## Twoje polecenie:
Kontynuuj tekst o pracach domowych i przeciążaniu dzieci dodatkowymi zajęciami, zaczynając zaraz po jego ostatnim zdaniu.

## Udostępniony fragment:
Gdyby Ci co spisywali prace domowe potrafili myśleć i czytać to teraz byłoby im bardzo przykro

11
I jeszcze mój dłuższy głos w sprawie nie tyle nawet prac domowych, co dzieci i rodziców, a także tego, co im sami fundujemy. Dla Wirtualnej Polski napisany. Link w komentarzu.

"Mam piątkę dzieci, w zasadzie na każdym etapie edukacji. Najstarsze jest już na studiach, dwoje młodszych chodzi do liceum, a dwójka najmłodszych to jeszcze uczniowie podstawówki. Przeszliśmy już z żoną wszystkie możliwe egzaminy, a także rozmaitych nauczycieli i rozmaite podejście do nauki naszych dzieci. Jestem dzieckiem nauczycielki, a wśród licznych prac, jakie wykonywałem, był także zawód nauczyciela (w liceum i akademickiego). I to właśnie upoważnia mnie do postawienia tezy, że afera o prace domowe, o poziom nauczania szkół, o rzekomo spadającym poziomie edukacji ludzi młodych, niewiele ma wspólnego z edukacją, a o wiele więcej z "kulturą zap***dolu", w jakiej sami żyjemy.

Od dawna ze zdumieniem obserwuje "wyścig szczurów" jaki fundujemy naszym dzieciom. Widzę koleżanki i kolegów moich dzieci, które po skończonych lekcjach biegną na kolejne lekcje, korepetycje, dodatkowe godziny języka, innych języków, matematyki i fizyki, i innych jeszcze zajęć. Efekt? Dzieciak wraca do domu po 21, a tam jeszcze z rodzicami (a jakże) trzeba odrobić prace domowe i przygotować się do kolejnego dnia. Rodzice są zachwyceni, bo realizują "projekt dziecko", mają poczucie dobrze spełnionego obowiązku, i tylko dzieci, które tracą dzieciństwo trochę żal. Szkoła, mając świadomość, jak to w wielu miejscach wygląda, może spokojnie zrzucić odpowiedzialność za naukę na rodziców.

## Zawartość zbioru danych:
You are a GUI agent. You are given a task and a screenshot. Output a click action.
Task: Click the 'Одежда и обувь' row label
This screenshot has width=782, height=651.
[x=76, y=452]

## Odpowiedź na zadanie:
Oczywistą cenę płacą za to dzieci z domów biedniejszych, rodzin, które nie przywiązują aż takiego znaczenia nauce. One nie dostaną takiego wsparcia w domu, a brak lub gorzej - bo samodzielnie bez pomocy rodziców - odrobione prace domowe sprawią, że będą miały gorsze stopnie, co jeszcze bardziej zniechęci je do pracy. Inną, ale też istotną cenę, za taki, a nie inny model płacą dzieci z rodzin wysokofunkcjonujących.

One uczą się, że "wyścig szczurów" jest głównym celem ich życia, wprowadzane są w kulturę nieustannego zapierniczu, przynoszenia pracy do domu, i wreszcie tracą dzieciństwo, które ma być czasem zabawy, nudzenia się, a nawet eksplorowania świata (także przy pomocy komórek). Skutki tego nieustannego nacisku, nieustannej presji dzieciaki mają odczuwać w wieku dorosłych. Cieszyć mogą się psychoterapeuci, bo oni na tym zarobią, ale dzieciom nikt dzieciństwa nie zwróci.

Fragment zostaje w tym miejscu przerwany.